What we need now and for the future are people who display an array of human qualities that influence those around them to achieve agreed goals. The journey towards that goal should be an enjoyable learning process and not an exhaustive process to meet a deadline.
Overturning the hierarchical structure
The organisations we work in face daily challenges (and I am not just talking about those funding targets), but also technological advancements we are trying to implement to make our charities more efficient, social and economic change that impacts how we support our beneficiaries and most importantly the changing profiles of the people we work with.

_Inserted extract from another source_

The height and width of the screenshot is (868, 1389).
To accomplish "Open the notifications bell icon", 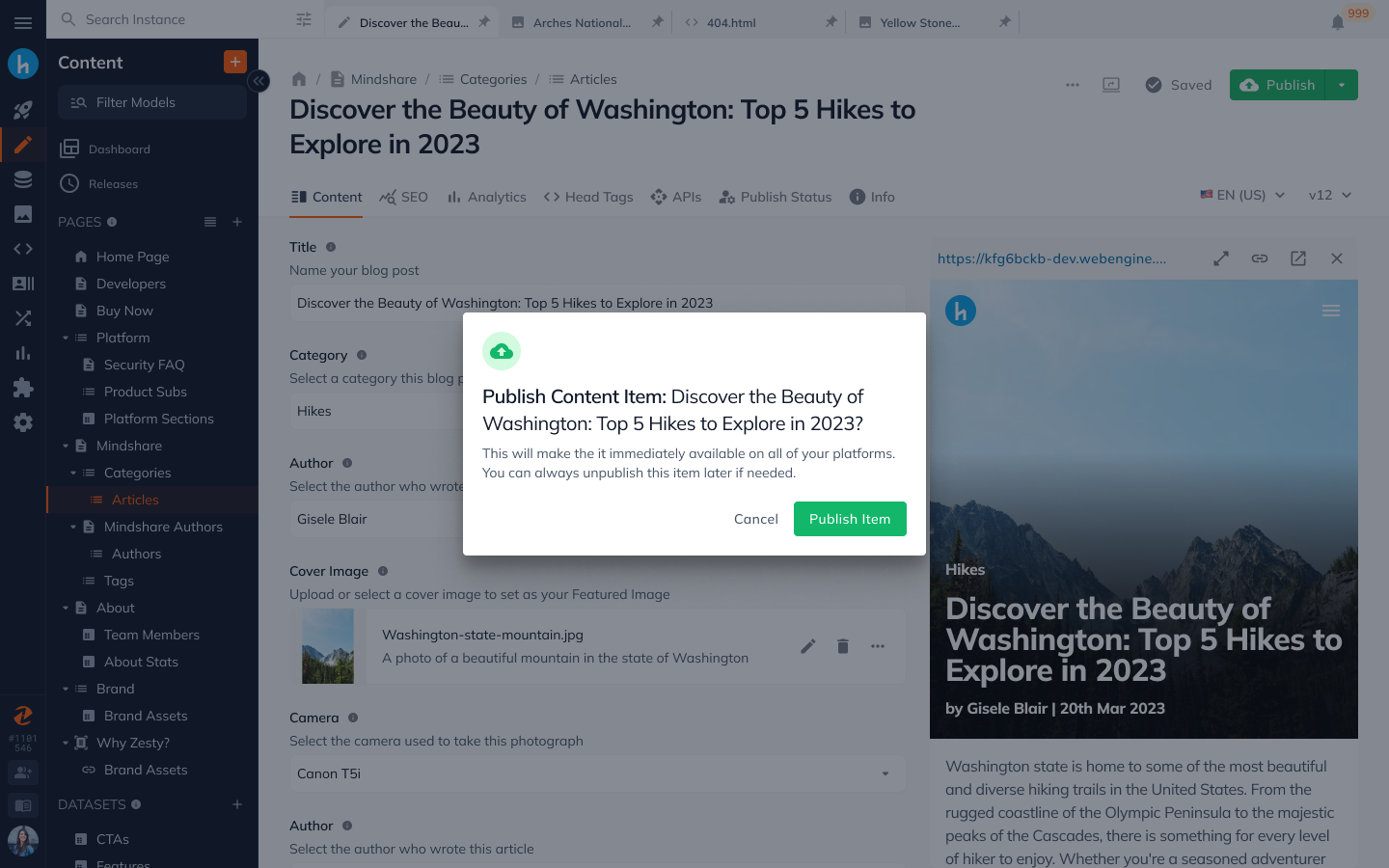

Much has been lauded, often negatively about the next generation of employees who ask too many questions, want flexibility and are seen as not always honouring the traditional hierarchical structure organisations place them within. But for me, they epitomise how leadership should be defined in the 21st century.

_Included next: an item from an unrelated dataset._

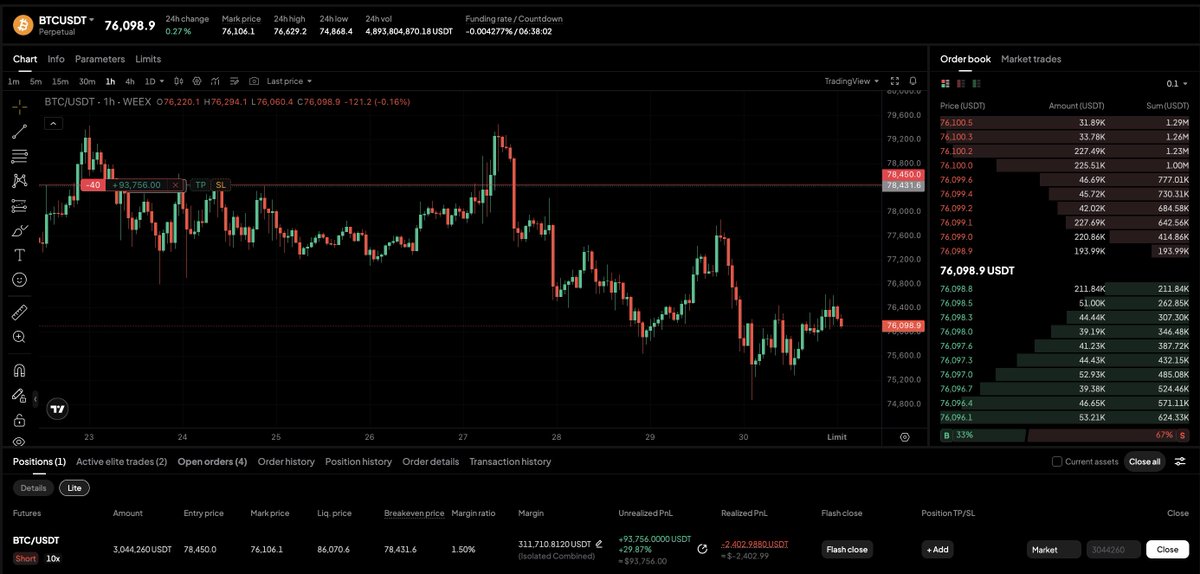The image size is (1200, 574).
Task: Click the Flash close button
Action: pos(847,549)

They don’t want to hear a vision they want to feel it, they don’t want to be told the criteria they need to achieve their targets, but are seeking satisfaction through an openness of dialogue to understand how they can contribute meaningfully. And they are not impressed by layers of structures that inhibit creativity and stifle freedom of thought. The greatest fear future employees have is to be led by someone who doesn't value their thoughts or them as individuals.

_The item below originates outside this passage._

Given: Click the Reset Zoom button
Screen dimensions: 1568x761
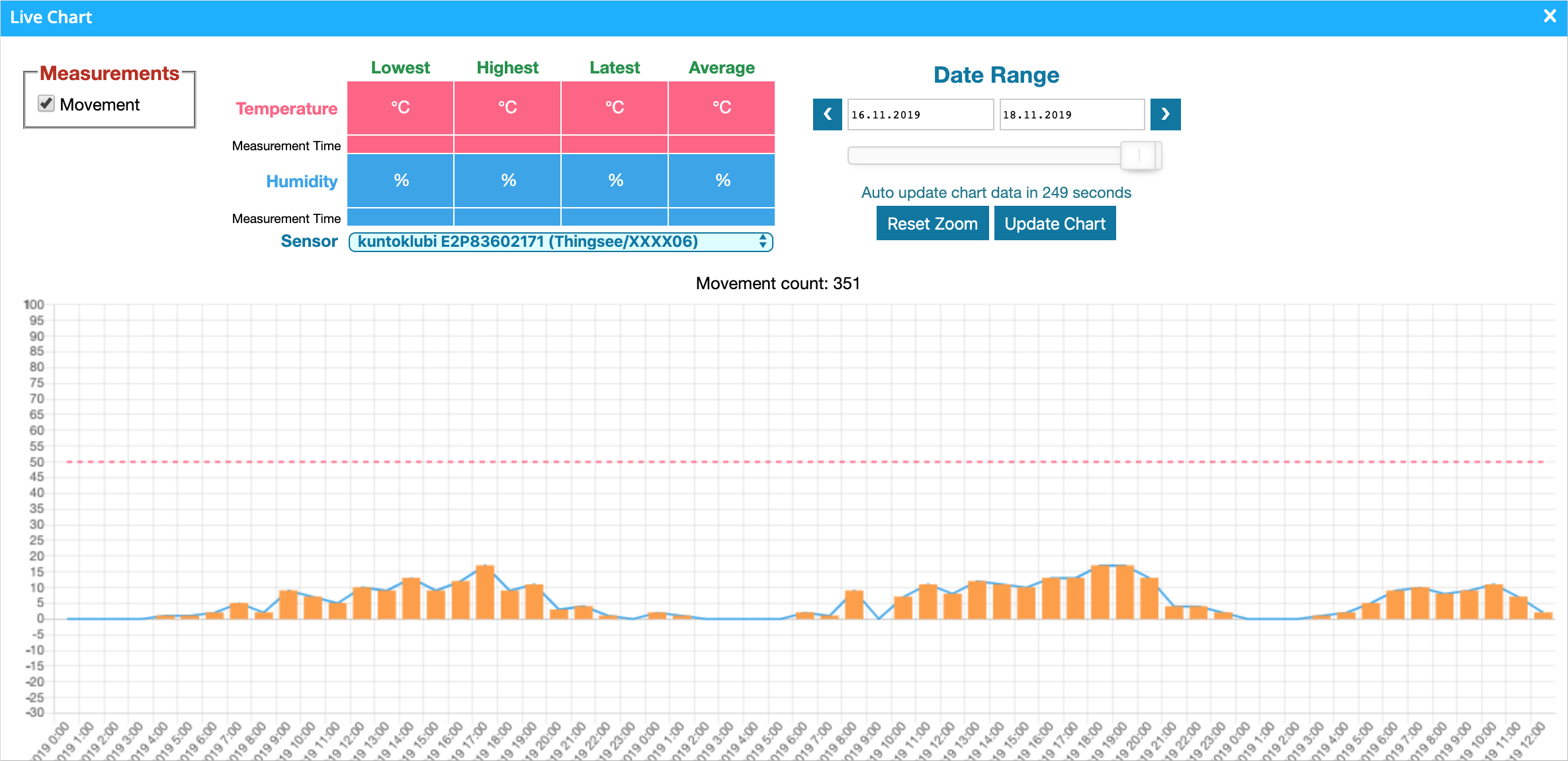Looking at the screenshot, I should point(932,224).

Learning from ‘millennials’
At City Year UK, 71 per cent of our staff are what we term ‘millennials’, and I have learnt more about leadership through them than I have from talking to peers or reading books. I have found our staff display a vast spectrum of qualities that I would say are true leadership skills, and we as people who run organisations must do more to bring forward, teach and champion these attributes so that we can all work together to solve the challenges we face in our sector.
So what are those 21st century leadership qualities we all need to learn from staff coming through the ranks?
Heart and soul - They have an abundance of it and want to see it in their leaders too. If you can show that you really love what your organisation does and genuinely want to solve the conundrum on how best to support your beneficiaries, your staff will go out of their way to help solve problems with you. Also I think a good marker of effective leadership is their ability to facilitate their teams’ ability to deliver. Not just to tell and measure. Knowing which questions to ask to encourage creative responses to challenges is more important than pretending to know all the answers.
Passion and energy - They exude a level of energy that is infectious. They are constantly jumping from one idea to the next to help improve things. Yes, not all are appropriate at the time, but that diversity of thought does give you gems that we might not have thought of. This is the quality that gets people excited to get behind you and deliver. Showing genuine passion in wanting to hear new ideas and break from structural norms will get people to work harder with you, and for you.
Honesty and openness - They are very open to what they like and don’t like and it’s very refreshing. They are more likely to question the people who run the organisations if they think that you are hiding behind jargon and not being authentic. Being open to your mistakes and/or lack of understanding in a particular area of the organisation shows that you are human after all and invites staff to support you through times of creativity or crisis. Finally I think an emphasis on accountability is key to effective leadership. I know what the organisation expects of me and I will be held transparently accountable for that. I’ll also be clear of my expectations of others.
Embracing a human style
Embracing this human style or approach to lead our organisations and staff is much more likely to see greater input from inspired staff who act swiftly, and dare I say happily, to provide solutions to the array of opportunities and challenges the team or organisation are managing, at any given time.
There are numerous other attributes that I could list, often cited as ‘soft-skills’ however for me, these are the key hard human skills that contribute to being an effective leader in the 21st century. I always think that a key element of effective leadership is to be a beacon and consistent champion of the organisation’s vision, purpose, culture and brand. Also integration. And that applies to all leaders in an organisation, not just those of us with a marketing and communications background.
I for one, look forward to seeing future civil society being led by people embracing these human skills - I think it will be a great place to think, learn and of course work!
Arti Sharma is deputy chief executive at City Year UK and was one of the recipients of the ACEVO Fellowship Award 2018/19.